> **GIVEN TEXT**:
KARACHI: Hospitals get go-ahead without inspection : Permission to carry out organ transplants
By Mukhtar Alam
KARACHI, Oct 25: The Human Organ Transplant Authority (HOTA) has allowed as many as 19 hospitals and institutions in Karachi, Lahore and Rawalpindi to carry out transplant activities on a temporary basis, without undertaking any physical inquiry of the manpower, equipment, specialised services and other relevant facilities.
This was disclosed by HOTA administrator Maj-Gen (retd) Abdul Qadir Usmani while speaking at a press conference at the Sindh Institute of Urology and Transplantation on Thursday.
He said the authority had received in all 19 applications from institutions, providing details about human resources, facilities and support facilities available with them, and granted interim registration to all of them.
According to Mr Usmani, HOTA, set up about a month back, had sent a pro-forma to 31 hospitals and institutions to fill in to get themselves registered in line with the provisions of the Transplantation of Human Organs and Tissues Ordinance 2007. However, besides the HOTA selected institutions some other health-care centres also downloaded the pro-forma from the health ministry’s website and submitted it for registration, it was added.
“Since HOTA is still in its infancy and is waiting for necessary finances and manpower for its working, it was deemed fit to defer the physical inquiry of the health premises in question and to issue interim certificates of recognition to all applicants, enabling them to practise operative surgery in transplantation of human organs or tissues,” the administrator said, adding that HOTA might begin the inspection visits in the next six or so weeks.

> **PROVIDED MATERIAL**:
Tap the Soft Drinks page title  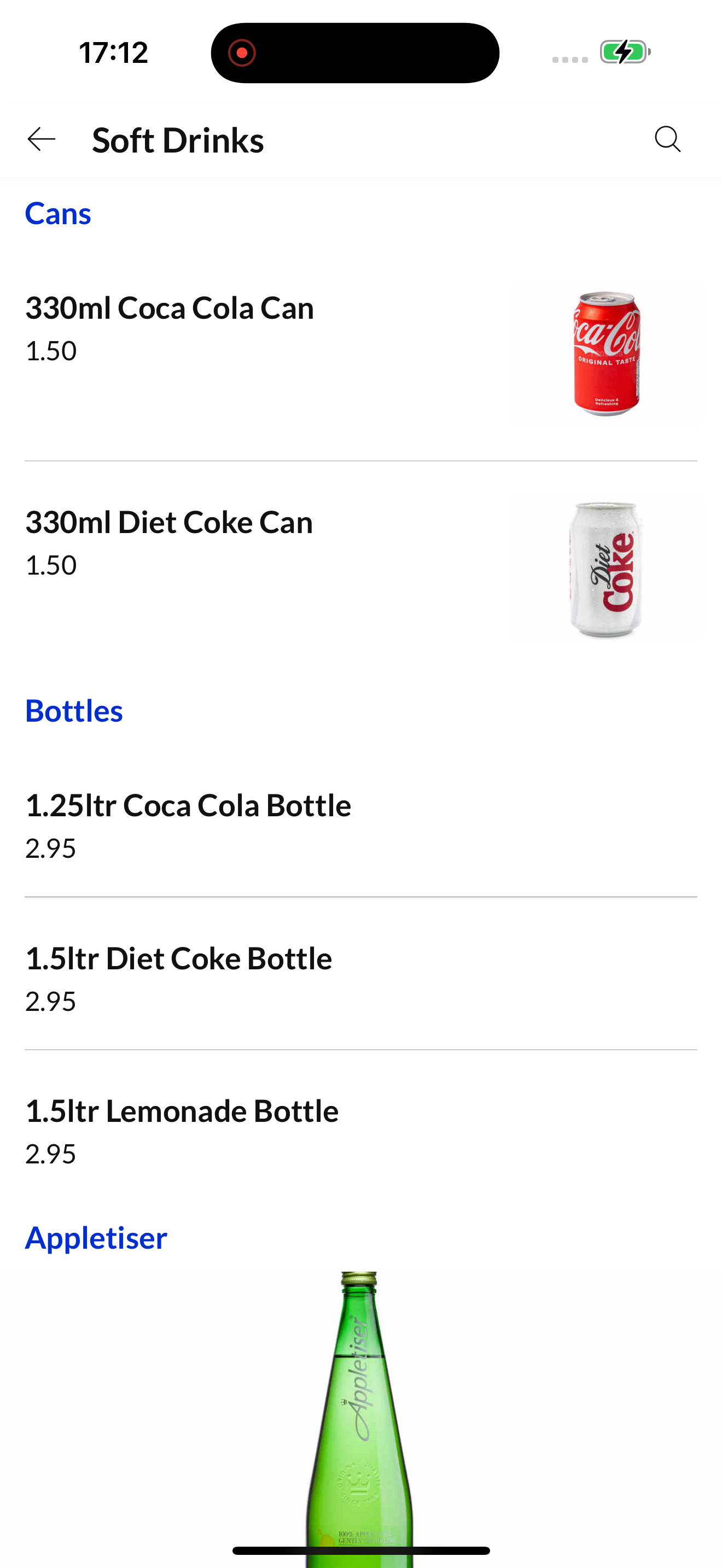[178, 140]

> **WORK ITEM**: List the cities the news report on organ transplant permissions names as locations of the hospitals and institutions allowed to carry out transplants. Use only the news report above to complete this.

> **RESULT OF THIS EXERCISE**: Karachi, Lahore, Rawalpindi